北の森へ
町の北門でアレクと合流したパーティーは、マークを連れて北へ向かった。
カシムの町の北側には森があり、そこでは狩猟や採集ができる。
今回、アレク達のパーティーが目指す場所はその森ではなく、その森の奥にあるダンジョンであった。
そのダンジョンは、200年以上前に発見されたのだが、当時は魔物が棲む洞窟として誰も近寄らなかった。
発見から20年程が経ち、徐々に魔物が北の森に現れるようになった事で、ダンジョンであると公式に認定されたのである。

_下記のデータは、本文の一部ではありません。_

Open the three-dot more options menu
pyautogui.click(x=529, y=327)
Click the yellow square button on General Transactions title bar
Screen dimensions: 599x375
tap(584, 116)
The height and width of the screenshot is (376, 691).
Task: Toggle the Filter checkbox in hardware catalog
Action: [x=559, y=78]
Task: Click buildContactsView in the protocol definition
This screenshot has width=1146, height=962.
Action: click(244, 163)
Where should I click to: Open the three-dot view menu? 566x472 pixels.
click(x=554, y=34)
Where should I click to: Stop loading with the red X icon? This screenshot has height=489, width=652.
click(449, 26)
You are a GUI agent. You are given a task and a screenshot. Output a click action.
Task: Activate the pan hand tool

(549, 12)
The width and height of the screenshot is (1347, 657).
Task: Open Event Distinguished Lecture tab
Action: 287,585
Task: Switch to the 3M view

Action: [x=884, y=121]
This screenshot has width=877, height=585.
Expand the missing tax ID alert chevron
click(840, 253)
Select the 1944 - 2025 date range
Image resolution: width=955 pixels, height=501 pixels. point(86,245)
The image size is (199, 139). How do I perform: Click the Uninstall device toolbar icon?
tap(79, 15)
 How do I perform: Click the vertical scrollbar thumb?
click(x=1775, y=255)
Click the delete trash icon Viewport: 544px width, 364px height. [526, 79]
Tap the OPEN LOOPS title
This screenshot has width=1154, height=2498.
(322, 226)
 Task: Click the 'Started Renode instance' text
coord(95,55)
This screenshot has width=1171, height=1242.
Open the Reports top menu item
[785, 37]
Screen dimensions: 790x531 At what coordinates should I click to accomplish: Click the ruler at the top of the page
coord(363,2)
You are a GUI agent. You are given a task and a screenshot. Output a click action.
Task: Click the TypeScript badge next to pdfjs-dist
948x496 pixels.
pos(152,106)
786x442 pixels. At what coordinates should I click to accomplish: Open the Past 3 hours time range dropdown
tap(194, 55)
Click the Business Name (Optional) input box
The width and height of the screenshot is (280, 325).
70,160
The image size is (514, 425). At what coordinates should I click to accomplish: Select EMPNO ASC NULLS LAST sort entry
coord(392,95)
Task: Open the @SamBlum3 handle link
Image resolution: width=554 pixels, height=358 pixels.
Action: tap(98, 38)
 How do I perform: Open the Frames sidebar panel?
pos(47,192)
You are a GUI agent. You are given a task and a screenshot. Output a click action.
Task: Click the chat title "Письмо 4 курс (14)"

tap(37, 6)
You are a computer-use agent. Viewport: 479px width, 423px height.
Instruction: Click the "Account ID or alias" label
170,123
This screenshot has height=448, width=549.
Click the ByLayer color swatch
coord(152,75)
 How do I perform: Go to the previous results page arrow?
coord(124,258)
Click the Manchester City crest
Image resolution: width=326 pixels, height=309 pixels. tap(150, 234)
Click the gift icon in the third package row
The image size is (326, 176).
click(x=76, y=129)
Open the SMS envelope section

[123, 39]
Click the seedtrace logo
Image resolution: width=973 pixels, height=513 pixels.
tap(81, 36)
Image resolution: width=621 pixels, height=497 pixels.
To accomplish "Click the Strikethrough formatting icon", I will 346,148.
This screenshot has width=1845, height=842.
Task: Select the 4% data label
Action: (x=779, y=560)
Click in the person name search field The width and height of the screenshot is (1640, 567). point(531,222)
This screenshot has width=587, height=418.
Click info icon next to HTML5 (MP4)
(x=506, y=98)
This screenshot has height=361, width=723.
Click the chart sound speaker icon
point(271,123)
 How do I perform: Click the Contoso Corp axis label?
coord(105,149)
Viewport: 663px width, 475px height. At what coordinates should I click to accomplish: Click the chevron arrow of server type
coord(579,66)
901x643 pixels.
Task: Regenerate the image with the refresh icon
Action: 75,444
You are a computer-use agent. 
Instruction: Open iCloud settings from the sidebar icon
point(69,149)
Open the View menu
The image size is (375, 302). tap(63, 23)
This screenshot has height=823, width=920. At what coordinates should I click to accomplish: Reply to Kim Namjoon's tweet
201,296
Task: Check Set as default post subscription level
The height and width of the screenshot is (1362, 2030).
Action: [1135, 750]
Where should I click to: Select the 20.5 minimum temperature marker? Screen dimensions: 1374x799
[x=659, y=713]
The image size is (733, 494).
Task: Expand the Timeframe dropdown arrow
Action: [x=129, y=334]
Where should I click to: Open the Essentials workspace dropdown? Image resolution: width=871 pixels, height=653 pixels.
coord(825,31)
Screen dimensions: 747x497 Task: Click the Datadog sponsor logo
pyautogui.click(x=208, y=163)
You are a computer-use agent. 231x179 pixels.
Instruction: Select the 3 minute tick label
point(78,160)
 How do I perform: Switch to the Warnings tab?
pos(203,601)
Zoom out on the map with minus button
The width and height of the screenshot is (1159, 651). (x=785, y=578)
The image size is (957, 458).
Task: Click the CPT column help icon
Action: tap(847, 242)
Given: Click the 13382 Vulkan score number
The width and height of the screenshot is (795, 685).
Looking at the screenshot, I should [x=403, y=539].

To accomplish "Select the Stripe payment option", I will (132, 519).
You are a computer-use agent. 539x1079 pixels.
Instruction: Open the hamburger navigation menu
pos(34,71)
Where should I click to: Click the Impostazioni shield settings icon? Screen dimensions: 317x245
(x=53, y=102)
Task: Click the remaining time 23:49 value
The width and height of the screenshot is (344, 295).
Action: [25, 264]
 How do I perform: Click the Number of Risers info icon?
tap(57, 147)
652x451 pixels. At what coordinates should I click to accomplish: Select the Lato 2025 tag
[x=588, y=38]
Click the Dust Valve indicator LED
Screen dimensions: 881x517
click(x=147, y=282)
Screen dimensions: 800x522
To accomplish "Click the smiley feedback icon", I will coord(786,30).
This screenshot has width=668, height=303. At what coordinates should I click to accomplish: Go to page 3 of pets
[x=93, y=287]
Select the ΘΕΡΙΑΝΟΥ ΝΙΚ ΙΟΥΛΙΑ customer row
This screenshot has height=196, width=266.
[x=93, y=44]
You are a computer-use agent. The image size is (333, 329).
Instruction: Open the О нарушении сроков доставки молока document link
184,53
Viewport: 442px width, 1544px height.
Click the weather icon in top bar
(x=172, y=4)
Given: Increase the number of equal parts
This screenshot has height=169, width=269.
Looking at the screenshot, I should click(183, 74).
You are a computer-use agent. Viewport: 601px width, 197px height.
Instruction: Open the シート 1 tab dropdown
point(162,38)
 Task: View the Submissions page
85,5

当時の王ジェフリー・エルトランドは、軍を派遣し森の魔物達を討伐。
その後、少数精鋭によるダンジョンの調査を開始した。
当時のダンジョンとは魔窟であり、とても危険な場所として認識されており、可能ならば封鎖するのが常識だった。
その後、二ヶ月程で調査が終わり、報告がなされた。
ダンジョンからは、様々な物が回収された。
そして、国や人々に多くの恩恵がもたらされる。
アイテムや武具は勿論、魔法の巻物や魔道具、古文書などがあり、特に古文書には、過去の有用な技術が記されていた。
王は歓喜した。
そして、神に感謝し人々と恩恵を分かちあった。
当時の人々は脆弱だったし、とても貧しかったのだ。
古文書に記されていた、土地改良の技術。
それに使われる、様々な薬品や道具の製作方法。
武具などを造る為の、技術や施設建造方法。
当時の技術では、考えも及ばないものばかりであった。
何より、武具製造の技術は非常に有り難かった。
生き残る事が最重要の当時にとって、生存率が上がる武具はなくてはならない物であった。
王は、可能な限りの施設を造らせ、武具をつくり
優秀な人材を集め、作った武具を与えては、ダンジョンに送った。
回収されたきた素材や武具は、再びダンジョンに潜る為に使い、残りは人々に与えた。
そしてそれは繰り返され、多くの富がもたらされる。
こうして、エルトランドの発展は各地へと拡散され、人々はダンジョンへと向かって行くのだった。